April 23, 2013 at 11:09 pm 16 comments

How to Accelerate and Slow Banana Ripening

I love bananas.

They are a nearly perfect fruit. They taste great. They’re fairly inexpensive. They have their own protective skin and they contain many nutrients such as: vitamins A, B1, B2, B3, B5, B6, B9, C, Calcium, Iron, Magnesium, Phosphorus, Potassium and Zinc.

But, if I had to register a complaint about bananas, it would be their shelf life. Keeping them perfectly ripe is a fine art — one worth mastering.

The first trick is something my wife, Kristen, taught me: don’t buy all your bananas from the same bunch! Pick a couple green ones and a couple that are ripe/near ripe. Then you have some you can eat right away and others that will be ripe when you’re ready for them.

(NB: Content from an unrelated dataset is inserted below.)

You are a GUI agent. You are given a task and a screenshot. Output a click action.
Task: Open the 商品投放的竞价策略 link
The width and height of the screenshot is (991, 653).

The interesting part is that those two bunches are likely the same age. You assume the less ripe ones are newer, but the food distributors control ripeness. They have large, air tight banana ripening vaults that give them very precise control over banana ripening. They’re usually divided into multiple sections, so bananas can be kept at different stages of ripeness. If they’re selling a lot of bananas, they can accelerate the ripening so they will be ripe when they arrive at the store. If sales are slow, they can slow ripening to avoid waste.